Gold(I) catalysis has experienced a huge development in the past decades. Our research group has focused on the development of powerful gold(I)-catalyzed methods for the synthesis of complex molecular frameworks. In this context, this Doctoral Thesis covers three topics related on the application of homogenous gold(I) catalysis for the activation of acetylene gas, the smallest existing alkyne.
Firstly, the gold(I)-catalyzed aryloxyvinylation reaction of o-allylphenols with acetylene gas was studied in detail. The reaction takes place through the formation of a cyclopropyl gold(I) carbene followed by the intramolecular nucleophilic attack from the phenol group to afford the desired products. A wide variety of 3-vinyl chromanes could be prepared, including the synthesis of 3-vinyl lapachone from the natural product lapachol. The synthetic utility of this methodology was additionally highlighted by many diversifications performed in the vinyl group of the model product. Moreover, preliminary tests on the enantioselective version of this reaction were performed. Despite the moderate enantioselectivities obtained, these are the first examples of gold(I)-catalyzed enantioselective activation of acetylene gas.

Problem details: Swap "Doctoral Thesis" for "PhD thesis" and write out the text on gold(I) catalysis from "Gold(I) catalysis has" up to and including "smallest existing alkyne.". Work only from the text on gold(I) catalysis.

Excerpted records:

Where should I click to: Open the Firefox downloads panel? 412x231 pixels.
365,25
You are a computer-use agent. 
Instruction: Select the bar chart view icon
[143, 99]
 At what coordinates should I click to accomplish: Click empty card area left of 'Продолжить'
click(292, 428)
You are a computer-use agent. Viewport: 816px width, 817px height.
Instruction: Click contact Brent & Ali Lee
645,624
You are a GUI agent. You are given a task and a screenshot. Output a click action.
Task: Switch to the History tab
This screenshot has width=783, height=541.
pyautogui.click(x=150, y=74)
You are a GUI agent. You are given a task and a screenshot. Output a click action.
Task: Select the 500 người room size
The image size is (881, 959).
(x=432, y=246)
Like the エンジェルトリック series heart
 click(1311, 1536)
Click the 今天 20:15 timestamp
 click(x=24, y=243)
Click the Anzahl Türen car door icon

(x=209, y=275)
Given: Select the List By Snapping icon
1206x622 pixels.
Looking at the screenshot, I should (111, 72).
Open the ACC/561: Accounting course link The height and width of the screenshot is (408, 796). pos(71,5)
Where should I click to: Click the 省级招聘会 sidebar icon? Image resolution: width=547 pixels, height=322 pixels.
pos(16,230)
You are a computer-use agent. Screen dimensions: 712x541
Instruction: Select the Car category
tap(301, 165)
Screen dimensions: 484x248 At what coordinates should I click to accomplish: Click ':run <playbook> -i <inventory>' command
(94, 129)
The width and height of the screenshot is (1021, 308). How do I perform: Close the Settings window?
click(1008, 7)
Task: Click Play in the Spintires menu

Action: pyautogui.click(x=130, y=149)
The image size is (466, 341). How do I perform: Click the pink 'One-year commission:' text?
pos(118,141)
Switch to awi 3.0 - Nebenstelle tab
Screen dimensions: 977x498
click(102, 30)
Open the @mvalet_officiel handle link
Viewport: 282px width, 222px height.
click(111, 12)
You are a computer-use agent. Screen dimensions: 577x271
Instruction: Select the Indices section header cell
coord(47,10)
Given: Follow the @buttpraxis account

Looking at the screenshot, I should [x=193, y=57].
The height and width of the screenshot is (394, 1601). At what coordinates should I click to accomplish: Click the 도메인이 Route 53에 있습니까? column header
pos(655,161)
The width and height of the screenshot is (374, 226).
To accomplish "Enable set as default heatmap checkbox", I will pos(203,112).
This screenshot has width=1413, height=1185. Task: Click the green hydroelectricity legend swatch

Response to the task:
Gold(I) catalysis has experienced a huge development in the past decades. Our research group has focused on the development of powerful gold(I)-catalyzed methods for the synthesis of complex molecular frameworks. In this context, this PhD thesis covers three topics related on the application of homogenous gold(I) catalysis for the activation of acetylene gas, the smallest existing alkyne.